I am not sure I would recommend visiting Malta for a holiday in January. But it has certainly had its advantages in terms of tranquility.  

Artifacts

St. John's Co-Cathedral - Valletta, Malta

It is hard to travel in southern Europe or the Middle East without using the word "artifacts". The lands around the Mediterranean are abundant with remnants of millennia of human civilization, as are parts of India, China, and elsewhere. I remember being awed in my earliest travels by churches and Russian fortress walls that had endured from the 12th century or so in Moscow. The Mediterranean makes this look positively recent by comparison. This is as clear in Malta as anywhere, with the site of Paul's shipwreck from the book of Acts, numerous Roman ruins, and prehistoric temple remains dating back several thousand years before the Romans.  

Malta is a crossroads. A tiny island about 10 miles wide and 20 miles long, it is home to a rather densely packed 350,000 people. The architecture is in some ways definitionally southern European, with an abundance of baroque Catholic churches, grand villas, and sprawling piazzas. Yet in another way it has a deeply Middle Eastern feel, with many homes constructed in a manner you'd see in Jordan or Lebanon. Sitting almost at the middle of the Mediterranean, Malta has been a crossroads of cultures - Roman, Greek, Arab, Norman, British, and Italian, among others.  
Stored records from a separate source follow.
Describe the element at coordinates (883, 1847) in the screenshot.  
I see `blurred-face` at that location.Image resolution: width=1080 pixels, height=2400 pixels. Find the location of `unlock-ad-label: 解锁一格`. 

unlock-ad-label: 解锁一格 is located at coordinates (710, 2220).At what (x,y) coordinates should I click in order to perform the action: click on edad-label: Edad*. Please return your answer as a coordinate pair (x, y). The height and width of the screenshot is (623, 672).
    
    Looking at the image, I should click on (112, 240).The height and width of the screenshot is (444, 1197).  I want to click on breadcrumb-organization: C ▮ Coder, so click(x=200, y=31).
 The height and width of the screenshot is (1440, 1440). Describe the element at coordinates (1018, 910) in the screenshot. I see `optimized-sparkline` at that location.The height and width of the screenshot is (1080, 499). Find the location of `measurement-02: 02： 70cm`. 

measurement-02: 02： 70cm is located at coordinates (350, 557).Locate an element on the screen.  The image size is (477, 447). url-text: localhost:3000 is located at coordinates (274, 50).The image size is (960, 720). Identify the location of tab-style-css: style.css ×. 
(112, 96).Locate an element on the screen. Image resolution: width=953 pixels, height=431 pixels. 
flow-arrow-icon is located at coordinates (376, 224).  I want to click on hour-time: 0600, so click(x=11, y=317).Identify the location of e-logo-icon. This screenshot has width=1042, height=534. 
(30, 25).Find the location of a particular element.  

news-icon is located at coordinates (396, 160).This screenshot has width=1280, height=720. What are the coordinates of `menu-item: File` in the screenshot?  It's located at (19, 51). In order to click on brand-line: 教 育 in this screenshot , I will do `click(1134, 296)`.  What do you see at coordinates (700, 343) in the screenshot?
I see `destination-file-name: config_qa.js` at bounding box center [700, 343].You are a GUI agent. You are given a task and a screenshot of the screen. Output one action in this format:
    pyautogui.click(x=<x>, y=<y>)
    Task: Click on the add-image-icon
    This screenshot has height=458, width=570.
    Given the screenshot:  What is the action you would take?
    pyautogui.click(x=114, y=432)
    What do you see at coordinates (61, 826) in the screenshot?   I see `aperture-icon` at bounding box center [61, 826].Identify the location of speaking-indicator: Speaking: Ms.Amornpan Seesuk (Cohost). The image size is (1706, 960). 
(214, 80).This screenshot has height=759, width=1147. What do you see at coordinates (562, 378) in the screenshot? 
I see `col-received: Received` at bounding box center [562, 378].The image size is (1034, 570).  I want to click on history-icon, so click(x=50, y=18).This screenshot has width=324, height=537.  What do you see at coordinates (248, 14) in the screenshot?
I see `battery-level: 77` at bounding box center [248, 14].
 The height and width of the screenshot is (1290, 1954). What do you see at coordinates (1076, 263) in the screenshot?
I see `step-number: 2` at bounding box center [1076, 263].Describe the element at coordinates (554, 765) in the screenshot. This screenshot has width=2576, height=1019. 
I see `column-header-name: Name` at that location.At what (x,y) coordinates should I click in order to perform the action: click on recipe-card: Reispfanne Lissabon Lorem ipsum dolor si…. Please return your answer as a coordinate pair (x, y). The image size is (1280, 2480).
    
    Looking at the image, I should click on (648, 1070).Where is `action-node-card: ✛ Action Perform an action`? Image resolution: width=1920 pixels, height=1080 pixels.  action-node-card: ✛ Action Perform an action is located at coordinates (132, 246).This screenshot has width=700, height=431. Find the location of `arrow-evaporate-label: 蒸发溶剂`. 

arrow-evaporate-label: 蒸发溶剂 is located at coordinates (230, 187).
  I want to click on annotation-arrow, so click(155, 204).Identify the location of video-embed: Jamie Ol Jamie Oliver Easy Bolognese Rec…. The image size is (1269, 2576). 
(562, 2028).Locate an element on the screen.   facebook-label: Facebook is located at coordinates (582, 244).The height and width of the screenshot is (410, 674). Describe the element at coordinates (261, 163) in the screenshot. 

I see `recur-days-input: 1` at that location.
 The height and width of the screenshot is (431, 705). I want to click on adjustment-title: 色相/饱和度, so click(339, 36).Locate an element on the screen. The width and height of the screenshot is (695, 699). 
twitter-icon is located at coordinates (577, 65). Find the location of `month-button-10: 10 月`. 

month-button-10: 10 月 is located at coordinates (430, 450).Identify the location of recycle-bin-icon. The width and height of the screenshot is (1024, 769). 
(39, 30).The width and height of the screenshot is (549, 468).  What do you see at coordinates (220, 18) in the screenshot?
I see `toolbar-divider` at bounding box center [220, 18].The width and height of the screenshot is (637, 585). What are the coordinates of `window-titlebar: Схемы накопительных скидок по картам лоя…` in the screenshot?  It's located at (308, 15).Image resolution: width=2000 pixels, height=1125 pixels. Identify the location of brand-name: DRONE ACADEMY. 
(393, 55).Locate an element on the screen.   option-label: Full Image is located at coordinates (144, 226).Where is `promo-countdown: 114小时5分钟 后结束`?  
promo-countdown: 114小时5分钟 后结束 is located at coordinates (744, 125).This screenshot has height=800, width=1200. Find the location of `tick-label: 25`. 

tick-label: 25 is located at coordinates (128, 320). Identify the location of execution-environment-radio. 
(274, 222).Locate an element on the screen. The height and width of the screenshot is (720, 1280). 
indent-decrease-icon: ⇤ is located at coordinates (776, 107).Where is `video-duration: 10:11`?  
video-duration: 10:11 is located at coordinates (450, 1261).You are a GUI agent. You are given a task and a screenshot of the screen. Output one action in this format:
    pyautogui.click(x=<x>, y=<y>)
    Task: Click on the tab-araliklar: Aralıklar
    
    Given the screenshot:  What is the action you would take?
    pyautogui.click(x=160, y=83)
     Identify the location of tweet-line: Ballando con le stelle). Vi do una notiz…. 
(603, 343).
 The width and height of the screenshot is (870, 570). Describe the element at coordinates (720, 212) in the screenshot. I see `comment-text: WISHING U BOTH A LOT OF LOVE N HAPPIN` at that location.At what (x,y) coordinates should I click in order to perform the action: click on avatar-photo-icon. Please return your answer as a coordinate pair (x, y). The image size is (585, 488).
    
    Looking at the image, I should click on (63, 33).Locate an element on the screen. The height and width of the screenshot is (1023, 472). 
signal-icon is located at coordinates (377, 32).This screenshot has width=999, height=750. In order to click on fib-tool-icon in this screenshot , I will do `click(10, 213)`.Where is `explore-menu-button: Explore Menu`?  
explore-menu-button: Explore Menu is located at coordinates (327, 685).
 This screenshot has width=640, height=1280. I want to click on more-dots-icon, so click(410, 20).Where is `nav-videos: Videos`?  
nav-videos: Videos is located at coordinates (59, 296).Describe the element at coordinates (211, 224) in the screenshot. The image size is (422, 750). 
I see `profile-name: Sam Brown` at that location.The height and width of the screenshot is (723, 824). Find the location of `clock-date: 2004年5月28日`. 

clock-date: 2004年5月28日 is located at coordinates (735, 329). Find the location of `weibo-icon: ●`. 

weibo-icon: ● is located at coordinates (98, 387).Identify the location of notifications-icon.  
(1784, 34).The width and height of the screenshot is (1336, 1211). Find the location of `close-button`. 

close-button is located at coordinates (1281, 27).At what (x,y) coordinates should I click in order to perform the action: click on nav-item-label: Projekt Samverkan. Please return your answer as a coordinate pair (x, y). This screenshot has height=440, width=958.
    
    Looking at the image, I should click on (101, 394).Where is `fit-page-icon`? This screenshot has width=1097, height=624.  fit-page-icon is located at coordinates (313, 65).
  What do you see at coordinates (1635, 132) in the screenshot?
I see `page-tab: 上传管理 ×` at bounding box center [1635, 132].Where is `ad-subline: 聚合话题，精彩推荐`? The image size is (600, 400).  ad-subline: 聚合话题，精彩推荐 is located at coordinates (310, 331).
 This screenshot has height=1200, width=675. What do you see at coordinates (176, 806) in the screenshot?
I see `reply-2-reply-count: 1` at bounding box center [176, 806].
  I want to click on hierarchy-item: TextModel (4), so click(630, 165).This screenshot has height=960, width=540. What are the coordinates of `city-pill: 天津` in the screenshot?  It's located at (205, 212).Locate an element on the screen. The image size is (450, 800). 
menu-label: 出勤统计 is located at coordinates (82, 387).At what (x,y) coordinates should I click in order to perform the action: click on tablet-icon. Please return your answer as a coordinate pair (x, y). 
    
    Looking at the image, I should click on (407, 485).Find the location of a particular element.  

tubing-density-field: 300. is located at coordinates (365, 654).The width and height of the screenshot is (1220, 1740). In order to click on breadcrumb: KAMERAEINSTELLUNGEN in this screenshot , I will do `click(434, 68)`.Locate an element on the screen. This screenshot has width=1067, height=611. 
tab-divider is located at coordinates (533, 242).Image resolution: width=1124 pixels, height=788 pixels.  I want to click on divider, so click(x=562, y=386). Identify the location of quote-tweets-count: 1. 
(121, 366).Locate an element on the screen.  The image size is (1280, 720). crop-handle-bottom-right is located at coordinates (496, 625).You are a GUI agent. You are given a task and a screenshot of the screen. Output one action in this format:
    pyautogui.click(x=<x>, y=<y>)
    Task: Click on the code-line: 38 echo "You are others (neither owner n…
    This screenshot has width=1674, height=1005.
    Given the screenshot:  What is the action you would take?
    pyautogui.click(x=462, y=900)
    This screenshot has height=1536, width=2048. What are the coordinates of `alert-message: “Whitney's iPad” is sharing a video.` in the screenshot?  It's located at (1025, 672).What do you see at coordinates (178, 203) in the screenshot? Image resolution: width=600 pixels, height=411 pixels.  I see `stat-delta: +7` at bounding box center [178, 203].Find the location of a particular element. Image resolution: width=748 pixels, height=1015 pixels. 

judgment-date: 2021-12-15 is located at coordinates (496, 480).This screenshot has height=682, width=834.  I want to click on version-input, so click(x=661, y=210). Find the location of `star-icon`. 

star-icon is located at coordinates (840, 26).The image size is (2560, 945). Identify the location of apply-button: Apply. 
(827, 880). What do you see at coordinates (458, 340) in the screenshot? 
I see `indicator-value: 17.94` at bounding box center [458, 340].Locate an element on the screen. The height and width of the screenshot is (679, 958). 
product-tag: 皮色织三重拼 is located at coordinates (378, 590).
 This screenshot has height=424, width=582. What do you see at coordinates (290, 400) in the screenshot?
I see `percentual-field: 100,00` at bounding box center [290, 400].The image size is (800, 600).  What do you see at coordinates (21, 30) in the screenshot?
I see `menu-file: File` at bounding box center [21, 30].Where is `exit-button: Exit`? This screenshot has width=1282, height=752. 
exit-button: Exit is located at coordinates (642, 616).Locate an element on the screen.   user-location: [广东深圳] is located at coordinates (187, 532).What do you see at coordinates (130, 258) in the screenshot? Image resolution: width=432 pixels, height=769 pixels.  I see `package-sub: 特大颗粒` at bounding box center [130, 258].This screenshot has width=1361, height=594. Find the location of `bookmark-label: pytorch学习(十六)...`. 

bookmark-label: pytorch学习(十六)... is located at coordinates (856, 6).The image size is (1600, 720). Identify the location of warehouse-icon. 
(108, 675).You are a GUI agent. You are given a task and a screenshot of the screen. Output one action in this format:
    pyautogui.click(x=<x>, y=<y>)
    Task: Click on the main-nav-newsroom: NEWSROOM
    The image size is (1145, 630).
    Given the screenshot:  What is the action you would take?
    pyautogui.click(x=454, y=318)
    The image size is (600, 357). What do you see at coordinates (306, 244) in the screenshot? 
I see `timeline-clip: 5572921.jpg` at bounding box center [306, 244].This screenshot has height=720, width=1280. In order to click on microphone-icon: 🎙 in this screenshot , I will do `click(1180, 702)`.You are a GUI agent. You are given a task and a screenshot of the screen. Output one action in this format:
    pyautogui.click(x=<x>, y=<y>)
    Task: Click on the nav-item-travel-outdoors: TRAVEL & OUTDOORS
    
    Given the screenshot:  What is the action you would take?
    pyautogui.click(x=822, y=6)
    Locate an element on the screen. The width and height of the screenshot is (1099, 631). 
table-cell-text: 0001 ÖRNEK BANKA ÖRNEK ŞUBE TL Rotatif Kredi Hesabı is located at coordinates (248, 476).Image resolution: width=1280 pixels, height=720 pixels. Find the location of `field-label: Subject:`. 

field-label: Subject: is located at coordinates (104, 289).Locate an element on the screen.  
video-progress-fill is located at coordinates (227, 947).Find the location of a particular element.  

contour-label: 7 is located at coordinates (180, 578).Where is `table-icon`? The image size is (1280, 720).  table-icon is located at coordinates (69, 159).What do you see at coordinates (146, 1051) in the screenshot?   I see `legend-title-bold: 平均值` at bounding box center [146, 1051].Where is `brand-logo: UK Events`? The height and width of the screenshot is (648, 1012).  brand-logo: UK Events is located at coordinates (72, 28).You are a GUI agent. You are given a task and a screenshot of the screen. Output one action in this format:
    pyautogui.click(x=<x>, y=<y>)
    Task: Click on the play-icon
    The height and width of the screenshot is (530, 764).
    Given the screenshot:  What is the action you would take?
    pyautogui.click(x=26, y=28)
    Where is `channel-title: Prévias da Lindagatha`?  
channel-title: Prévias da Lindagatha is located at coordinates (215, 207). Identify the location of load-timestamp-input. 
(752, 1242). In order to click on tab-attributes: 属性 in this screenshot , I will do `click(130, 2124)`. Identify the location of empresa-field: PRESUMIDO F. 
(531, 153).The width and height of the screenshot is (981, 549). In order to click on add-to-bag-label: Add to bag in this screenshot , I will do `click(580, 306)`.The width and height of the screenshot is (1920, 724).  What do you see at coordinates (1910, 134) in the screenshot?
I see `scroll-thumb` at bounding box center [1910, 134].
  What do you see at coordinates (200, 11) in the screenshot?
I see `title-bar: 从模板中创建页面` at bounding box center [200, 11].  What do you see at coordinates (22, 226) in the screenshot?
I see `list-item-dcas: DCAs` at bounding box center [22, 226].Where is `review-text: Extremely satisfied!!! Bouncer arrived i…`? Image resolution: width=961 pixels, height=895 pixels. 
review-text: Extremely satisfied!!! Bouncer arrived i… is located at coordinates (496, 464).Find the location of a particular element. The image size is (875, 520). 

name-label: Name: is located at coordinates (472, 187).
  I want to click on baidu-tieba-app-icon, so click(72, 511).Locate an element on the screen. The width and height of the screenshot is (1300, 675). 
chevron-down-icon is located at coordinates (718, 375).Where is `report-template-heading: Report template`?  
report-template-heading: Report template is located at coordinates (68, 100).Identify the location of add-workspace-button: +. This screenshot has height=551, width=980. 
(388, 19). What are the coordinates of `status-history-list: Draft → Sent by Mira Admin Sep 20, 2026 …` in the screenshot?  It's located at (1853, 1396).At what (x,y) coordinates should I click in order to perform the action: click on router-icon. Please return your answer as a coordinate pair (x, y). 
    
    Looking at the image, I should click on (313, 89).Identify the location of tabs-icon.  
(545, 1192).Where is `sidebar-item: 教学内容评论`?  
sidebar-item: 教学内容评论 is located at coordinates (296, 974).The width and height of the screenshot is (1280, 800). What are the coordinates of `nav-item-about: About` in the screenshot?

This is visible even in the "artifacts" of language. While British English and to a lesser degree Italian are spoken nearly everywhere (Malta gained independence from Britain in 1964 and sits not far from the southern coast of Sicily), Maltese is used on most signs and is heard everywhere. Maltese is at first a disorienting language to bold in written form, with its numerous additional characters added to the Latin alphabet.  The language is Semitic, in the same family of languages as Arabic, Hebrew, and Amharic, though it is the only Semitic language to be written in the Latin script. 
A sample of Maltese and English
There are few architectural or other artifacts to recall that Malta was under Arab control for several centuries, as was its northern neighbor, Sicily. These artifacts of Muslim presence here have largely disappeared in the past few centuries. It is not dissimilar from the way in which Christian artifacts have mostly disappeared from areas that were once predominantly Christian - Algeria, Mesopotamia, Turkey, and to a lesser degree Central Asia and western China. In all of these places, once vital and numerous Christian communities died out, some over the course of centuries, while others disappeared more quickly, leaving in some places - such as Kyrgyzstan - only a few Christian tombstones written in Syriac script as physical reminders of this Christian presence.  

Times change. Things that seem permanent - even entire civilizations - pass away leaving only few artifacts in museums to remind us of what was most precious or most intimate to these people. It's a good reminder to those coming from the "young" side of the world that there's a lot of accreted experience in this world, and that it has much to teach us.  

My thinking on artifacts has been inspired in part by Philip Jenkins' The Lost History of Christianity, which is a good, readable-yet-grounded look at Asian and Middle Eastern Christianity - the "eastern half" of church history that is all too rarely told, but so very important.  Highly recommend.